Доверчивость как ментальный и моральный феномен проявляется совершенно по-разному, в зависимости от того, является ли она дочерью фантазии или ужаса. Первая лежит тепло у сердца как фольклор, наполняет залитые лунным светом лощины танцующими феями, выставляет угощение для Брауни, слышит звон воздушных уздечек, когда Тамлейн уезжает с Королевой Снов, превращает Плутона и Прозерпину в Оберона и Титанию и заводит дружбу с невидимыми силами как с Добрым Народцем; вторая — ночная птица, чья тень вызывает озноб у корней волос: она сосет кровь с вампиром, пирует с гулем, ее душит ночная ведьма, она чахнет под чарами колдуньи и совершает нечистоту с воплощенным Принципом Зла, отдавая прекрасное царство невинной веры мрачной толпе из трущоб и притонов развращенного мозга. И то, и другое исчезло среди образованных людей, и то суеверие, которое всплывает на поверхность в наши дни, — это безобидный якобитизм чувств, услаждающий себя вымыслом тем больше, что за ним нет никакой требовательной реальности, чтобы наложить долг или потребовать жертвы. И как якобитизм пережил Стюартов, так и это пережило династию, которой оно заявляет о своей послеобеденной верности. Оно прибивает подкову над дверью, но держит погремушку у изголовья, чтобы вызвать более существенного сторожа; оно вешает креп на ульи, чтобы получить вкус идеальной сладости, но подчиняется учению новейшей книги о пчелах ради материального и рыночного меда. Это эстетическая разновидность недуга, или, скорее, возможно, это лишь старая жалоба, лишенная всей своей боли и погруженная в грезы наяву наркотизмом века науки.

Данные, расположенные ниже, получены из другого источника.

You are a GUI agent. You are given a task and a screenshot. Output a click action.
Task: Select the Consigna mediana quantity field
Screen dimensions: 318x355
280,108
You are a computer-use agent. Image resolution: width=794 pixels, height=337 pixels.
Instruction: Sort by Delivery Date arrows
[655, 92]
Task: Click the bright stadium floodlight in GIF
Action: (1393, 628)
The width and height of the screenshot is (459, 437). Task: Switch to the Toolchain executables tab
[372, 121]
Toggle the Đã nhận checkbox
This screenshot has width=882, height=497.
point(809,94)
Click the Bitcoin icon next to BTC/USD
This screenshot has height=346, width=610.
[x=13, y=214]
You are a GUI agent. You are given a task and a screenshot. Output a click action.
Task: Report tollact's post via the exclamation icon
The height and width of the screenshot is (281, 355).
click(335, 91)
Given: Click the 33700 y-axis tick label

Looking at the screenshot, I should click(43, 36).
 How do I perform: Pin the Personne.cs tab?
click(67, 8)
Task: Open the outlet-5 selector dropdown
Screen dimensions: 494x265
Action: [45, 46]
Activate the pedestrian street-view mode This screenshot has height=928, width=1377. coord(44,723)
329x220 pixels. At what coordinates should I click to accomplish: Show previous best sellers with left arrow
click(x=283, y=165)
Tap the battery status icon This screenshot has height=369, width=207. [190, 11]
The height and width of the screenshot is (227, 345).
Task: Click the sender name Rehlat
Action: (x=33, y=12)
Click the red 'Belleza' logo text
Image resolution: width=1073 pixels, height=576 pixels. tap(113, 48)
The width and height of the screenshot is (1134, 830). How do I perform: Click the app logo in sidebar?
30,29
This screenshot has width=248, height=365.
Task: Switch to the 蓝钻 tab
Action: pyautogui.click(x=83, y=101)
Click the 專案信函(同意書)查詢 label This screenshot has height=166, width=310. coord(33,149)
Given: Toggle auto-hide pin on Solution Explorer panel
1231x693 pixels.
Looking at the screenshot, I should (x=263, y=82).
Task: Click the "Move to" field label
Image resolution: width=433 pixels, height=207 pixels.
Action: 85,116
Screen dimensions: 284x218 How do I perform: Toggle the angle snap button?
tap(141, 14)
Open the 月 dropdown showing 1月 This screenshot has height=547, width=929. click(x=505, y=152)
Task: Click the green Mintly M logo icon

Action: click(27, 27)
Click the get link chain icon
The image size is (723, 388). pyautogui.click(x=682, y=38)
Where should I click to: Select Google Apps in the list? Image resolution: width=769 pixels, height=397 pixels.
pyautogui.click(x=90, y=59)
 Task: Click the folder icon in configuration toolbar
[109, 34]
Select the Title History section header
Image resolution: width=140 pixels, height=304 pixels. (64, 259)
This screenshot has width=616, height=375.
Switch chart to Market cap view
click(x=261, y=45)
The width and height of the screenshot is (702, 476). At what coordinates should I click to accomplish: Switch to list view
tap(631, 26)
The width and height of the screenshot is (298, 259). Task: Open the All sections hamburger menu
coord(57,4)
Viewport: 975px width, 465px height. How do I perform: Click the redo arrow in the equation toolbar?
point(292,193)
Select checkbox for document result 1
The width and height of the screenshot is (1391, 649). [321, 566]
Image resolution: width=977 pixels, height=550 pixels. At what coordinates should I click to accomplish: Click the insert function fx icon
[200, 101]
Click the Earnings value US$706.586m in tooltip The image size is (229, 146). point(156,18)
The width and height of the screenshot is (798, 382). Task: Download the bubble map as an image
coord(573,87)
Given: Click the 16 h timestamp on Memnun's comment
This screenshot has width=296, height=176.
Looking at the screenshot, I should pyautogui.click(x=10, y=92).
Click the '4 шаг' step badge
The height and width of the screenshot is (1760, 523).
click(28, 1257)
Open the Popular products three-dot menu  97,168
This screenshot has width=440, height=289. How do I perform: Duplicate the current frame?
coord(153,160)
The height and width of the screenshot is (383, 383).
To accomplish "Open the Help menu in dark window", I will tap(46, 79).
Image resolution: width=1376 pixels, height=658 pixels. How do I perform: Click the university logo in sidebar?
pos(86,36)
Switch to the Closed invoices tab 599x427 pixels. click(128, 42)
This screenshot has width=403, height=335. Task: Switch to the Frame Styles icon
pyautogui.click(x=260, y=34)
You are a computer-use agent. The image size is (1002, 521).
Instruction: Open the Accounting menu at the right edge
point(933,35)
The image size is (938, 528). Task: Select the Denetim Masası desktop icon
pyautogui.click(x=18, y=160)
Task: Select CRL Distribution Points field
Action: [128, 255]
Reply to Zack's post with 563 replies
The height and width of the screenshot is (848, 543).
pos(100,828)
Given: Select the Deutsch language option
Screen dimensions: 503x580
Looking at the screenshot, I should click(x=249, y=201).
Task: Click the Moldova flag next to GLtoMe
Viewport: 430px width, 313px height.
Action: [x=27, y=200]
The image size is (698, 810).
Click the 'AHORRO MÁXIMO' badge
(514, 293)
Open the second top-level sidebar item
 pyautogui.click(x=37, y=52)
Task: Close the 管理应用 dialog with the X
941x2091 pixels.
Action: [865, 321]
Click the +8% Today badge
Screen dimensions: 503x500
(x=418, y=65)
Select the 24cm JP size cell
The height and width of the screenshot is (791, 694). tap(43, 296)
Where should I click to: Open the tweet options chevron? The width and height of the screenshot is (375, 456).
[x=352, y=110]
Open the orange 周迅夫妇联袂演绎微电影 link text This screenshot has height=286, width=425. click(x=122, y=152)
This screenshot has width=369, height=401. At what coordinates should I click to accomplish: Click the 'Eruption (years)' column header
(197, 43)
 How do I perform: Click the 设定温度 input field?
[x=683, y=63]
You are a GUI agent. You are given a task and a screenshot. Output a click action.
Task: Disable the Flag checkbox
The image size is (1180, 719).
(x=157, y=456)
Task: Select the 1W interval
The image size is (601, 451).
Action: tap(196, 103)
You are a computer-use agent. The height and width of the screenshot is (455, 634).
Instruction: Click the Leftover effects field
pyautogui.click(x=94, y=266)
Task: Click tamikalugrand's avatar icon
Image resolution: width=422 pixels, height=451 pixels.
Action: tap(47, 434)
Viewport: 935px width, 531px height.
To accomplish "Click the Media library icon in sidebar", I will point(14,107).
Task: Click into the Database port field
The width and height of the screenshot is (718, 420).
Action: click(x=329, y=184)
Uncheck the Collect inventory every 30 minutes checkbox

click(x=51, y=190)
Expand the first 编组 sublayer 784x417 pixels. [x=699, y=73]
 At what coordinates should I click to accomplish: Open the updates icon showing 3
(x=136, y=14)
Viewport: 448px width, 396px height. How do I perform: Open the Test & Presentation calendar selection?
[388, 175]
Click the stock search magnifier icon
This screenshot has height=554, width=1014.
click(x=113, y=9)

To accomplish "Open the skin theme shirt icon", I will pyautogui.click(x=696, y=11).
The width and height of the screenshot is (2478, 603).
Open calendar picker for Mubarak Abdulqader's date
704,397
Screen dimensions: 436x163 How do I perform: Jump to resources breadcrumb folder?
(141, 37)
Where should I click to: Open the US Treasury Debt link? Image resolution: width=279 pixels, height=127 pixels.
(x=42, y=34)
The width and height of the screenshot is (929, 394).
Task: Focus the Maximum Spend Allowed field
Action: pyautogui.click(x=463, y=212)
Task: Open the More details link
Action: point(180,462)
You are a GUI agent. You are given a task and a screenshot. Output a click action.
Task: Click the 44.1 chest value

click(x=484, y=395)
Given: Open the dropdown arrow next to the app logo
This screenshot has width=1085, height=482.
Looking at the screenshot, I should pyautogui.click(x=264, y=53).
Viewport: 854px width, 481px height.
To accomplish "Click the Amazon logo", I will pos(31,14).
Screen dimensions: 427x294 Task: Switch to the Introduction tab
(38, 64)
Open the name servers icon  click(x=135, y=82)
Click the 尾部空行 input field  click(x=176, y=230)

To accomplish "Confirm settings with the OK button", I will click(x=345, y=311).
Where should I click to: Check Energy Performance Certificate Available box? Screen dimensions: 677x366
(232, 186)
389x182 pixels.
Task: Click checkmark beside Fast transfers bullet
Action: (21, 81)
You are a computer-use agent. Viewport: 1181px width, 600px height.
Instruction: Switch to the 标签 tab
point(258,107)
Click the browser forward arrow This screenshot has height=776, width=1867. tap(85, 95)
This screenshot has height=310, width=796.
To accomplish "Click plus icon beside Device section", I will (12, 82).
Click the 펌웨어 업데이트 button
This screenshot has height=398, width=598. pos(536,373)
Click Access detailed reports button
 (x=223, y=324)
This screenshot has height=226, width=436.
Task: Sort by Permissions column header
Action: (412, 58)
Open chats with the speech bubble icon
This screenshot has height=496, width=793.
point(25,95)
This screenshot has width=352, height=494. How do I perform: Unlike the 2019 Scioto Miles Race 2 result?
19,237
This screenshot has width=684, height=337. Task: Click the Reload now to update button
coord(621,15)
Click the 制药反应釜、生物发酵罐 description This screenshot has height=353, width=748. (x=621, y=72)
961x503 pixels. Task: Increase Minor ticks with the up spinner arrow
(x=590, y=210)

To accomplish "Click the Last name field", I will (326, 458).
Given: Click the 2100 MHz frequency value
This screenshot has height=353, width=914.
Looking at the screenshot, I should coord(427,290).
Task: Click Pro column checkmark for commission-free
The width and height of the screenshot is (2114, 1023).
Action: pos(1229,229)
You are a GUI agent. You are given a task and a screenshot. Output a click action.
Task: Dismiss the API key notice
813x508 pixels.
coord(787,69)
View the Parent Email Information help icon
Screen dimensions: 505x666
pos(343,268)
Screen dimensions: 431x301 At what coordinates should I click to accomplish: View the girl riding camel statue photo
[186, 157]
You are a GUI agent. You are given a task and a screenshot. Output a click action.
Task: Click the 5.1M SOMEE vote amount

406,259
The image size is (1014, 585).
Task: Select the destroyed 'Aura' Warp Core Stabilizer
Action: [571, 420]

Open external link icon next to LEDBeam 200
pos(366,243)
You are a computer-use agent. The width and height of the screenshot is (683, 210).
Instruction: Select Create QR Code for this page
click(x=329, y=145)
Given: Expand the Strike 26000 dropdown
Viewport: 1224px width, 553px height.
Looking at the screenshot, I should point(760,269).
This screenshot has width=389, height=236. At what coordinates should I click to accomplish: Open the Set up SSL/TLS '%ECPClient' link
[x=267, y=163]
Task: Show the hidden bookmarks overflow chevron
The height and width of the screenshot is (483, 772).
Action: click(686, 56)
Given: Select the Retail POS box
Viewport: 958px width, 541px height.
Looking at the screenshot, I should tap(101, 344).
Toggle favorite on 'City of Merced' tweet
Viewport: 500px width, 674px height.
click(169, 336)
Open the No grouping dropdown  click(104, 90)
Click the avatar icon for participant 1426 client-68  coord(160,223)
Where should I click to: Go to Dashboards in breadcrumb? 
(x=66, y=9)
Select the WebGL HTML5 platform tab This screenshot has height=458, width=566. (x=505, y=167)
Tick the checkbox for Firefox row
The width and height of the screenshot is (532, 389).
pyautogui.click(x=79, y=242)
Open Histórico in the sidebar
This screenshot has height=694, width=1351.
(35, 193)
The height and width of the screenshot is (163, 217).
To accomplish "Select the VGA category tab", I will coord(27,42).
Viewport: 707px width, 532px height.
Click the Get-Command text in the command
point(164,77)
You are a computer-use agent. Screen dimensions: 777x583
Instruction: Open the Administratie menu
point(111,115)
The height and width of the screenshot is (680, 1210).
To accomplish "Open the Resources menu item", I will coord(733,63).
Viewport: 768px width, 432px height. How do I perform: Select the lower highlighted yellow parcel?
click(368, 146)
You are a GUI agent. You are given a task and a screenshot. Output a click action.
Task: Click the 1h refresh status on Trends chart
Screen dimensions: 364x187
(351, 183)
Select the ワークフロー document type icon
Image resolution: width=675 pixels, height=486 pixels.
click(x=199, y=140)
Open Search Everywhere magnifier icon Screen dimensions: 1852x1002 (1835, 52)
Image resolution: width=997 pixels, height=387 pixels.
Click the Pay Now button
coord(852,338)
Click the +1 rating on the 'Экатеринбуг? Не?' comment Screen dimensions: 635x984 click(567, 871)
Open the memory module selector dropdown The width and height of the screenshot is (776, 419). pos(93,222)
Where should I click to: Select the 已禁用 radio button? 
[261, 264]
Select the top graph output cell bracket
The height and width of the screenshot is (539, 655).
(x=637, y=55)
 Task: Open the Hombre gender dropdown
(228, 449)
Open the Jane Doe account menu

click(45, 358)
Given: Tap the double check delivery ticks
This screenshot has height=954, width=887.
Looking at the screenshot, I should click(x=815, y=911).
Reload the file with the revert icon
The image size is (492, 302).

Миру в целом не неприятно видеть, как поэтические инстинкты друзей и соседей находят иной выход, кроме стихов. Но существовало суеверие совсем иного толка, более интенсивной и практической значимости, деформированное дитя веры, населяющее полночь разума страшными формами и френетическими внушениями, чудовищный выводок собственного порождения, делающий даже добрых людей свирепыми в воображаемой самообороне.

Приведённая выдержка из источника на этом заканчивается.